Scientific classification
- Kingdom: Animalia
- Phylum: Arthropoda
- Clade: Pancrustacea
- Class: Insecta
- Order: Odonata
- Infraorder: Anisoptera
- Superfamily: Libelluloidea
- Family: Libellulidae
- Genus: Epithemis
- Species: E. mariae
- Binomial name: Epithemis mariae (Laidlaw, 1915)
- Synonyms: Amphithemis mariae Laidlaw, 1915

= Epithemis mariae =

- Genus: Epithemis
- Species: mariae
- Authority: (Laidlaw, 1915)
- Conservation status: LC
- Synonyms: Amphithemis mariae Laidlaw, 1915

Species of dragonfly

Epithemis mariae is a species of dragonfly in the family Libellulidae known commonly as the rubytailed hawklet. It is endemic to the Western Ghats, India. The species is found in small colonies closely associated with forested marshes.

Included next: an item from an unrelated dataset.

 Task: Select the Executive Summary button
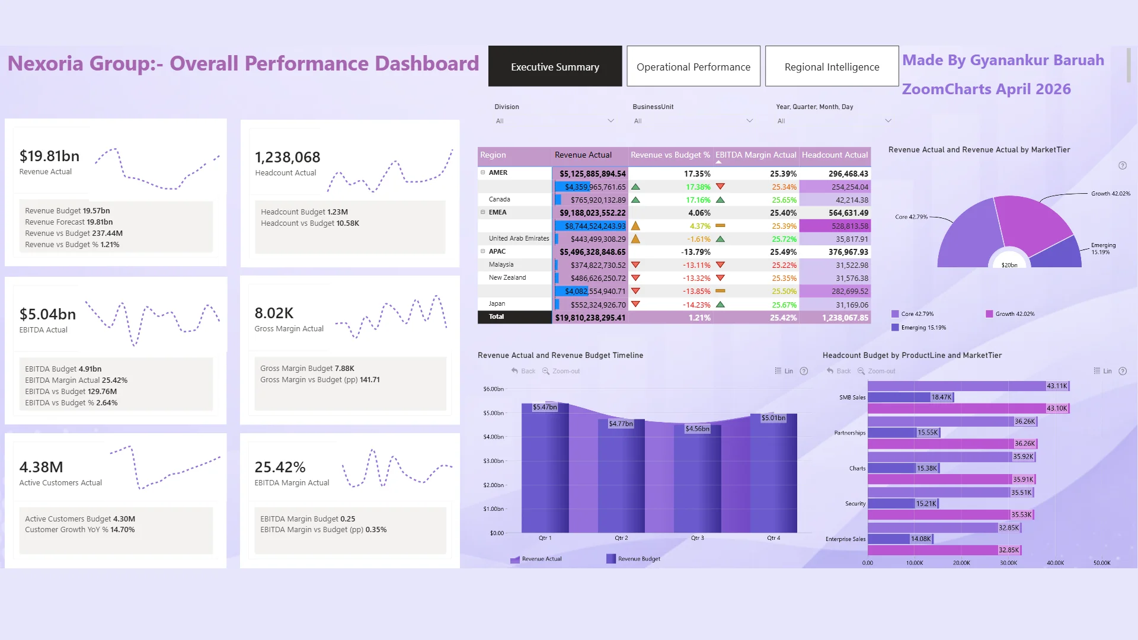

==Description and habitat==
It is a small dragonfly having black pro-thorax and thorax with a broad greenish yellow humeral stripe on either side. Segments 1-3 of the abdomen are brick-red, the remaining segments are black; segments 4-7 have a basal yellow ring. Female is golden yellow with black markings.

This species occurs in small colonies in bogs at the foot of the hills where it breeds.